Lorsqu’il écrit ce livre, Franck Goldberg pense à son père, tout particulièrement. Au début du chapitre XVI, on peut lire : « Jusqu’au bout, mon père espéra pouvoir trouver une personne susceptible de prendre en note ses mémoires. Il regrettait que ses difficultés d’expression ne l’empêchent lui-même de les écrire. Il attendit vainement l’opportunité de rencontrer un romancier, un journaliste ou même un scénariste qui auraient pu écouter ce qu’il avait à raconter. Il était intimement persuadé que ses aventures extraordinaires pourraient un jour faire l’objet d’une œuvre écrite ou filmée sur le miracle de la survie ». Pour ma part j’ai aussitôt pensé, et dès lecture du premier chapitre, que ce livre pourrait inspirer un cinéaste. Peut-être sera-t-il un jour porté à l’écran. Mais qu’importe ! Ce livre se suffit à lui-même et, surtout, le fils a recueilli la voix du père, un père qui voulait que son fils se chargeât de cette mission et qu’il portât une mémoire à laquelle il se sentait bien incapable de répondre. « J’étais très embarrassé de ne pouvoir y collaborer. Je m’en défendais, car c’est à peine si je pouvais écrire moi-même un premier mot qui puisse s’associer à un autre ». A cette difficulté s’ajoute la gêne face au père, un père qui par ailleurs à les pires difficultés à s’exprimer oralement : « Il mettait des heures pour exprimer la plus ordinaire chose. Il souffrait de trouble d’expression ». Néanmoins, cet homme s’était mis à écrire, sur le bord de la table de la cuisine, ce qu’il confia à son fils avant que ce dernier ne parte au Canada. « Et combien de courage a-t-il déployé en entreprenant l’écriture de ses mémoires qu’il a dû, le cœur lourd, abandonner ». Outre ses difficultés d’expression, il était dévoré par l’état de santé de sa femme. Ironie du sort, si je puis dire, il mourut avant elle. Si j’insiste à ce point sur la figure de ce père, c’est aussi parce que le fils a poursuivi l’œuvre en dépit de ses propres difficultés d’expression ; il a répondu à l’appel de son père qui vit magnifiquement dans ses pages. Celui qui les lit ne les oubliera pas. Franck Goldberg note que son père lui a laissé quelques pages à sa mort, comme des hardes abandonnées sur le rivage mais « en laissant ses écrits inachevés, il aura réussi à créer en moi le besoin d’en savoir davantage… »

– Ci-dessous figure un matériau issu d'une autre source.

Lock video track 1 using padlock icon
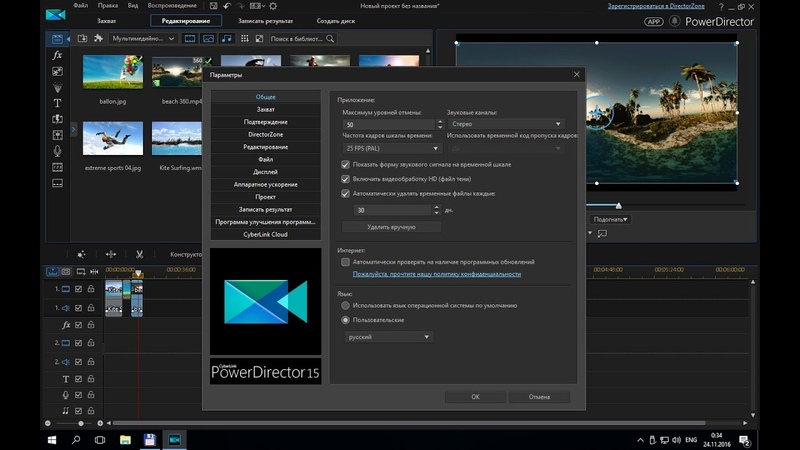Viewport: 800px width, 450px height. tap(91, 289)
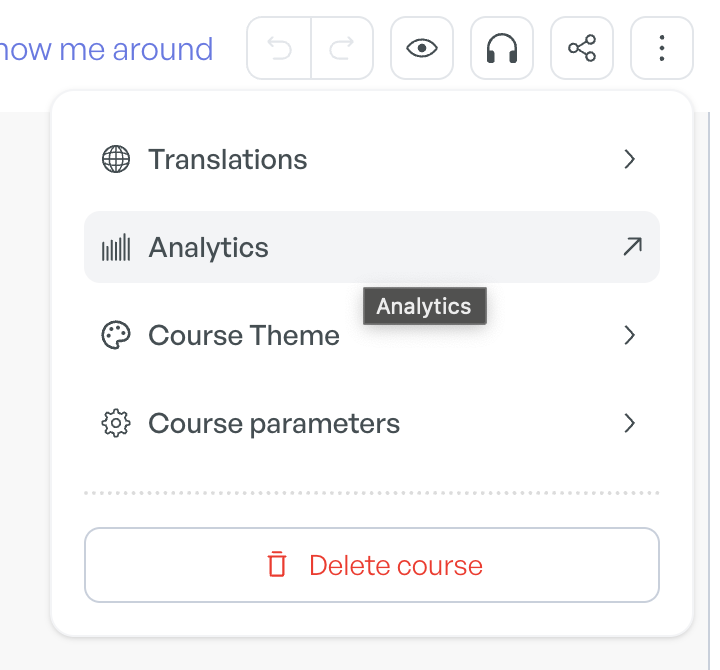
Task: Open the 'Show me around' link
Action: 107,49
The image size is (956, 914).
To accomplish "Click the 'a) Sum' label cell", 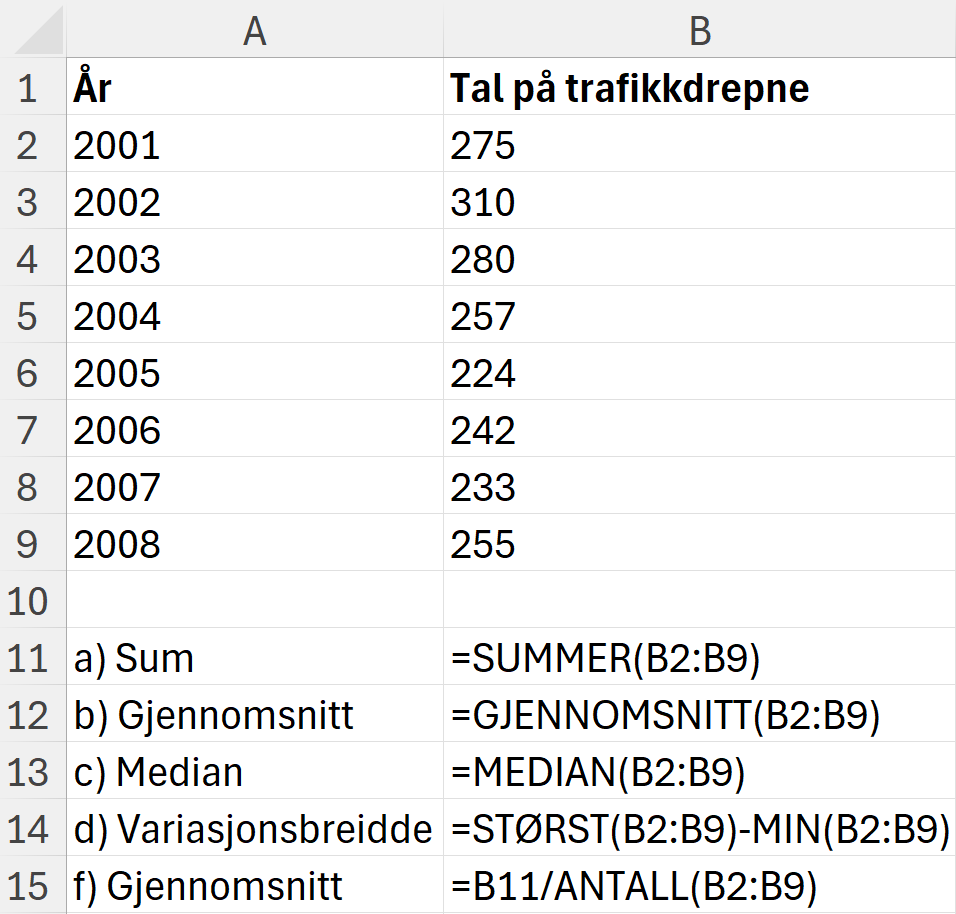I will click(255, 657).
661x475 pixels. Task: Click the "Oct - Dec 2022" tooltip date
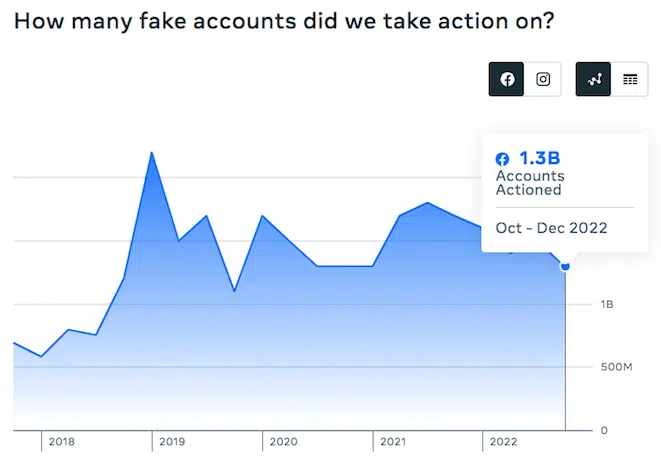point(551,228)
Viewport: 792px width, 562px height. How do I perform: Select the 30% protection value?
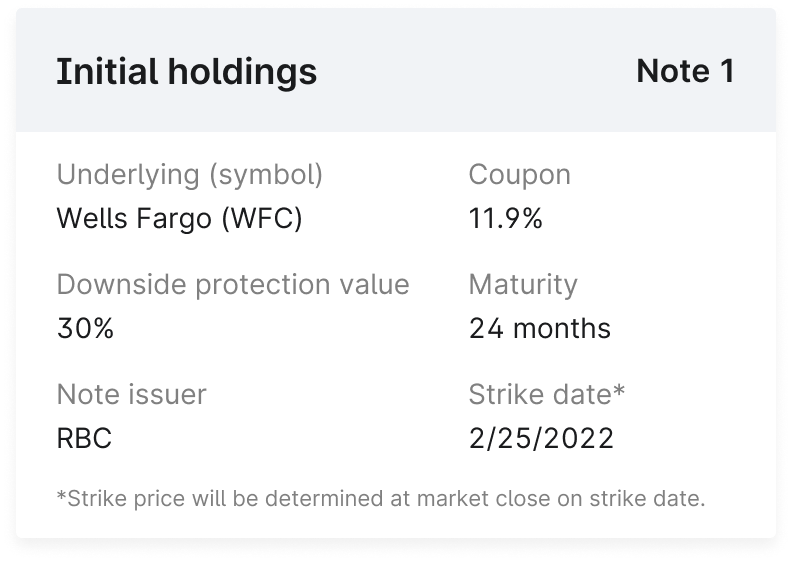(85, 328)
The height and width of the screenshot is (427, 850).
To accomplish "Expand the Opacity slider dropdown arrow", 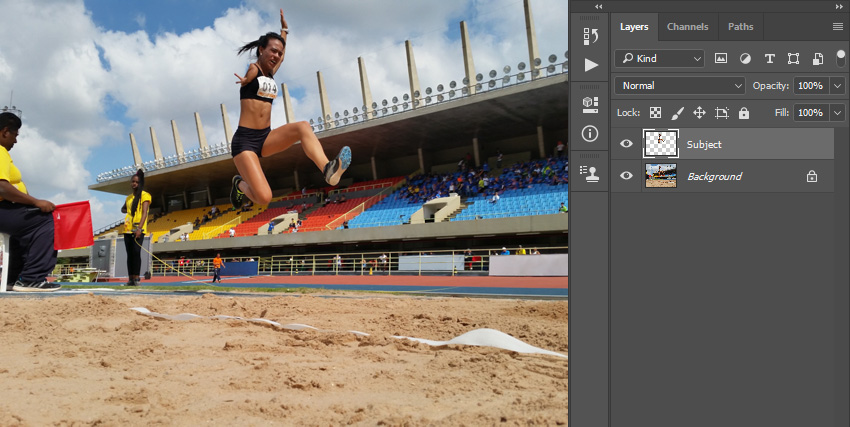I will (837, 86).
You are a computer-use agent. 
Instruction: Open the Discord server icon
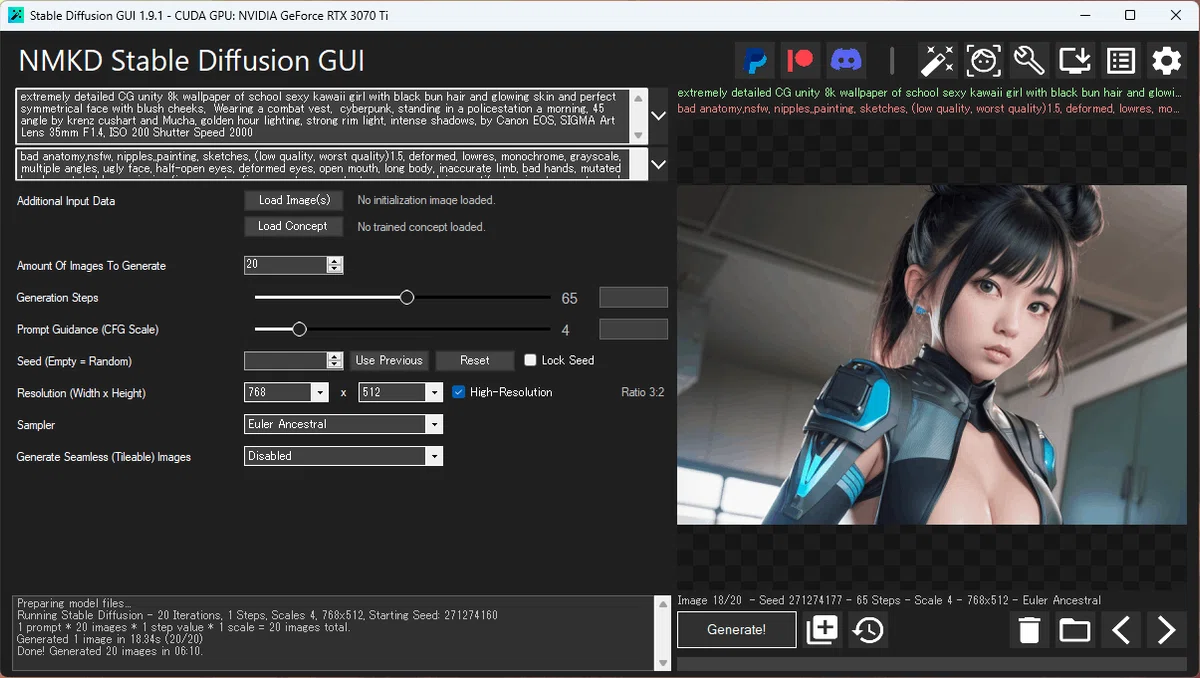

Franck Goldberg, marié et père de deux enfants, accepte d’être envoyé au Zaïre, à Kinshasa où il arrive début avril 1992. Là, il est employé dans un groupe textile, filiale d’une compagnie financière belge appartenant à Paribas. L’ambiance est tendue, suite aux pillages de l’année précédente. Mais ce n’est rien en regard de ce qui va suivre : les tueries du 28 janvier 1993 et la terrible nuit du 28 au 29 janvier qui voit l’irruption de militaires pillards et assassins dans la concession. Franck Goldberg parvient à sauver sa peau et celle de sa famille. Malgré tous ses efforts, il est licencié et dans des circonstances particulièrement perverses qui lui font éprouver le poids doucereux de l’antisémitisme ; et d’autant plus qu’au cours de ces violences, il n’a cessé de penser à la peur qui avait été celle des persécutés au cours des années d’Occupation. Il faut lire le compte-rendu de son procès, à la fin du chapitre XVII, un procès qui achève de l’ébranler et au cours duquel il prend la mesure de l’antisémitisme. C’est un homme aux nerfs à vif qui revient en France.
Le graffiti sur la porte de Franck Goldberg, au 7 rue des Gobelets, à Orléans.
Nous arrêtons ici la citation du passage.